▶ **Dataset items**:

■ ■ ■ ■ ■

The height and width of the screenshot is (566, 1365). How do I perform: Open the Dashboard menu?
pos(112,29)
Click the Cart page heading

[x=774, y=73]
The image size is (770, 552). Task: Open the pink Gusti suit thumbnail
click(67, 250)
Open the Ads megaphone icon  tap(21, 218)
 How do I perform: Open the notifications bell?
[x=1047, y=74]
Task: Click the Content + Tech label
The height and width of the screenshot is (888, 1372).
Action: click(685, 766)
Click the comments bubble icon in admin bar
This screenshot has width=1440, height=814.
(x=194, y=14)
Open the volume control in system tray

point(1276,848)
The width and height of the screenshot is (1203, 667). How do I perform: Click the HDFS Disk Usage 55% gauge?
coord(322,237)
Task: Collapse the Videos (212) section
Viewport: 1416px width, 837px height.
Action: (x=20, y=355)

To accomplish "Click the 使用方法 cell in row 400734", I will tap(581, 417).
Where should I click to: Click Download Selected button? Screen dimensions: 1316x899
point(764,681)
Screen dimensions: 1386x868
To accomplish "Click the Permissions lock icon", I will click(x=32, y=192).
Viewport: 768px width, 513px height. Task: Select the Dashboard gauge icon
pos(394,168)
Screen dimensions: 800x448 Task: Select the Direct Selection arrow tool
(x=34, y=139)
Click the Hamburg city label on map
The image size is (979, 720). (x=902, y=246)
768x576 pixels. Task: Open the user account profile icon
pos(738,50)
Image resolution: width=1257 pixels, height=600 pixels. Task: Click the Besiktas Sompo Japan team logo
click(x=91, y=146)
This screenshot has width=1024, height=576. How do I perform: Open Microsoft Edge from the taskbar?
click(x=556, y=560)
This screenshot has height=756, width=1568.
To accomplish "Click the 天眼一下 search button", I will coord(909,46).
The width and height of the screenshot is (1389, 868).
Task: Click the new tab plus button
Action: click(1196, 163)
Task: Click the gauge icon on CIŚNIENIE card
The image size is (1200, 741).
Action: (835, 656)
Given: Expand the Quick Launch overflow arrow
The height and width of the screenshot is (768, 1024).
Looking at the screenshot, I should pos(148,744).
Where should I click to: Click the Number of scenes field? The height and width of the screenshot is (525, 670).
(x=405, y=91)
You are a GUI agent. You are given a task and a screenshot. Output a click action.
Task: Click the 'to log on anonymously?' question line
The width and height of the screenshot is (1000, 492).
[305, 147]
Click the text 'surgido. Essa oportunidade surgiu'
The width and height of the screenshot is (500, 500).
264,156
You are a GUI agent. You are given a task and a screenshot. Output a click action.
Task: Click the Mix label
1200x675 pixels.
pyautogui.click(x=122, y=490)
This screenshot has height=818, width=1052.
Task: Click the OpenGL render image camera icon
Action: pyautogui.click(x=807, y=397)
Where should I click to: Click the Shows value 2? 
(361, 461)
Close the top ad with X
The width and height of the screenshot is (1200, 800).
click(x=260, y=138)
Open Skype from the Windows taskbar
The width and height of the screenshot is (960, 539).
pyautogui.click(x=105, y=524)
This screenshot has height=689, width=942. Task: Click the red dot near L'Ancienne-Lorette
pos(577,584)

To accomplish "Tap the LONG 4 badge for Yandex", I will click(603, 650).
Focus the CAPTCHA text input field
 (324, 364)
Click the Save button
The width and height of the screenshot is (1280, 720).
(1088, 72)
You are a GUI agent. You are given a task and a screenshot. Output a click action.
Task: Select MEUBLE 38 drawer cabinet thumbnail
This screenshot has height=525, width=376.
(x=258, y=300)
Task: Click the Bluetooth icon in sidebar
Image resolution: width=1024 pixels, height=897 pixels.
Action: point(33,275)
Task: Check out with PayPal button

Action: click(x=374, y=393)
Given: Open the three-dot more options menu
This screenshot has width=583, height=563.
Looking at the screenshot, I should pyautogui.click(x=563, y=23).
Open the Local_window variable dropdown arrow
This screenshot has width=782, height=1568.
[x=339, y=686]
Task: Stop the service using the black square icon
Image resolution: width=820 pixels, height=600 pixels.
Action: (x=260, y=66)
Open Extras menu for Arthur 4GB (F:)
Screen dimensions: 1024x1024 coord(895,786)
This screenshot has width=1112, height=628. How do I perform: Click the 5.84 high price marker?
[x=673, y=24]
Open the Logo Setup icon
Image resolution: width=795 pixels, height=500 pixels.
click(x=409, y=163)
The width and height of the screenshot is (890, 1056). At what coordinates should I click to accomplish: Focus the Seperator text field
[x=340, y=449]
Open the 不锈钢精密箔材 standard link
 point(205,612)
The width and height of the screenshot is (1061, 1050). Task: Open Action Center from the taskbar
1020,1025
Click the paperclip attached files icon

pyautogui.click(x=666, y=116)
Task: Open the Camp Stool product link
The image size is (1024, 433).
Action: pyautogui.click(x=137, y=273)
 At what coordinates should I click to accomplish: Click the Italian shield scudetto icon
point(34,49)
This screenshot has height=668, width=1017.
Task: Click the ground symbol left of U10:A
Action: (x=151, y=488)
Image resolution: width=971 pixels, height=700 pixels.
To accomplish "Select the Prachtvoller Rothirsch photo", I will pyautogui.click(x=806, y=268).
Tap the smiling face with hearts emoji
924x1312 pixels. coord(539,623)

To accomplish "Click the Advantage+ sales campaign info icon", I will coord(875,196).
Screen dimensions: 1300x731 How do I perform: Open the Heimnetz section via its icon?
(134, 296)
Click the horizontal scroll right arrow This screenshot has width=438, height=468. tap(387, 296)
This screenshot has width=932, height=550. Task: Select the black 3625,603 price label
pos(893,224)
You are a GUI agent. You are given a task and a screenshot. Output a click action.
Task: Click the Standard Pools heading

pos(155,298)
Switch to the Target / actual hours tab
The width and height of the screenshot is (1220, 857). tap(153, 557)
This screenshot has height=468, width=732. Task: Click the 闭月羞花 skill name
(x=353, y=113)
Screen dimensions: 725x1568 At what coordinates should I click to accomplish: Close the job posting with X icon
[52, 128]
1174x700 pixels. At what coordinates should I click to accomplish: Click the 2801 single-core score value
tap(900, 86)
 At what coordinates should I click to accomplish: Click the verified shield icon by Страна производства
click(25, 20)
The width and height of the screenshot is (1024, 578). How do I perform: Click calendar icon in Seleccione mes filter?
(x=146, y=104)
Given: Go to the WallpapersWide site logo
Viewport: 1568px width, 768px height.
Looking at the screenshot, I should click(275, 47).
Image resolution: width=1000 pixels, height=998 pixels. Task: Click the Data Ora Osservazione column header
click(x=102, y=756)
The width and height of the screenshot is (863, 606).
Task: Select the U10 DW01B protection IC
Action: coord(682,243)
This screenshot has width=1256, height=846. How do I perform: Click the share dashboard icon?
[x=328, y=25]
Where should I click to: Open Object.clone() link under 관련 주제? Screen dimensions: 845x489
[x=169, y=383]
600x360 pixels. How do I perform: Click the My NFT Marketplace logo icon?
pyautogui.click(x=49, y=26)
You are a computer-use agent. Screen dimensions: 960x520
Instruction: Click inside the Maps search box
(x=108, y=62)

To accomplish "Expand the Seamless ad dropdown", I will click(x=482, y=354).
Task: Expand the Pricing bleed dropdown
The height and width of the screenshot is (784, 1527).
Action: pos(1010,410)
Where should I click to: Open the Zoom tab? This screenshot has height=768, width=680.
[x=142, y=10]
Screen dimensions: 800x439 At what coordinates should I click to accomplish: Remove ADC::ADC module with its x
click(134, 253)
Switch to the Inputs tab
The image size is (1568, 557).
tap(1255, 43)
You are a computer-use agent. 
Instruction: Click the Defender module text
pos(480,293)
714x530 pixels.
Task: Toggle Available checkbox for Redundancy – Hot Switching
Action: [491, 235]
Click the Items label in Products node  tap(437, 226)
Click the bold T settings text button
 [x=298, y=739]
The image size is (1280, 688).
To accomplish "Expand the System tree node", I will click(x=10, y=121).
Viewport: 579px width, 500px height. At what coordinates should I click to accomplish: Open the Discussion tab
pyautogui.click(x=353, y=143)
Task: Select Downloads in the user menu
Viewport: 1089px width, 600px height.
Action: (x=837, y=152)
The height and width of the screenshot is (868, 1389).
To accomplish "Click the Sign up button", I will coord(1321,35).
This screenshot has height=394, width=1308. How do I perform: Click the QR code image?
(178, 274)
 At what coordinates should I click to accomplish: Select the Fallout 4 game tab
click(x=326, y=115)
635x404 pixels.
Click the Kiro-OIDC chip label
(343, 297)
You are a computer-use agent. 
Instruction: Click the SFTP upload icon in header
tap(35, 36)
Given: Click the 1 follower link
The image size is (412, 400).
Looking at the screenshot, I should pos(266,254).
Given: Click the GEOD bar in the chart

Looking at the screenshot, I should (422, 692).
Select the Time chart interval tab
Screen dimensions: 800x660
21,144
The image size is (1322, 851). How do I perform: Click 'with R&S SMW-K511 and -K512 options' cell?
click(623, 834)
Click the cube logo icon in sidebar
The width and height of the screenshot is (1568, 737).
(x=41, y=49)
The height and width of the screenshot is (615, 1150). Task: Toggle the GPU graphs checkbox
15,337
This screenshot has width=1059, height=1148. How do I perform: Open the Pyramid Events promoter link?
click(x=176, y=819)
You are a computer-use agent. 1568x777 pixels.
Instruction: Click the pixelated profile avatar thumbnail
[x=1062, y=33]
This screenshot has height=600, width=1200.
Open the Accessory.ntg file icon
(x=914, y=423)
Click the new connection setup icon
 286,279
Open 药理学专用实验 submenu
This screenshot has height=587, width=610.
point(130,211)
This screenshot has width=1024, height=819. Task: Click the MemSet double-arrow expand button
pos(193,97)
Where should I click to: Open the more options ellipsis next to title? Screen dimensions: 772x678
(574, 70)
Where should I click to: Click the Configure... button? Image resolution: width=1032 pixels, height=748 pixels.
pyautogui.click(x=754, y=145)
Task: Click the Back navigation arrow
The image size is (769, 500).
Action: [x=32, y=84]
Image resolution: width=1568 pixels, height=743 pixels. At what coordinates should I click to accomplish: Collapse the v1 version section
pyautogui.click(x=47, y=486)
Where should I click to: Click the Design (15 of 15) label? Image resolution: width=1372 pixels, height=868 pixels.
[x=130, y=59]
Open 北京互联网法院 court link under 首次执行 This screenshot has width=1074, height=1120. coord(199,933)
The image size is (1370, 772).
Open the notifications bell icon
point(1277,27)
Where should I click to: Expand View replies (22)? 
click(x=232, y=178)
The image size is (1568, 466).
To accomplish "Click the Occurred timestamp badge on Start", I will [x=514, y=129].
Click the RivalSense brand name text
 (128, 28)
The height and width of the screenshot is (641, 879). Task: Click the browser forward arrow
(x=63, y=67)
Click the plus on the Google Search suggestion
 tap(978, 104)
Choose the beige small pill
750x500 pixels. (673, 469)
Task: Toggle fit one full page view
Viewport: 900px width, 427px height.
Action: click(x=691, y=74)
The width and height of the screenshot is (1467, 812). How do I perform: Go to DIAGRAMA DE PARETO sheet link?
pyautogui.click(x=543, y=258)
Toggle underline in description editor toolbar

■ ■ ■ ■ ■

▶ **What you should do**: Look through the data above and return exactly the lines from the one that contains "The image size is (1024, 433)." to the one that contains "Image resolution: width=971", inclusive, with nothing else.

▶ **Your solution**:
The image size is (1024, 433).
Action: pyautogui.click(x=137, y=273)
 At what coordinates should I click to accomplish: Click the Italian shield scudetto icon
point(34,49)
This screenshot has height=668, width=1017.
Task: Click the ground symbol left of U10:A
Action: (x=151, y=488)
Image resolution: width=971 pixels, height=700 pixels.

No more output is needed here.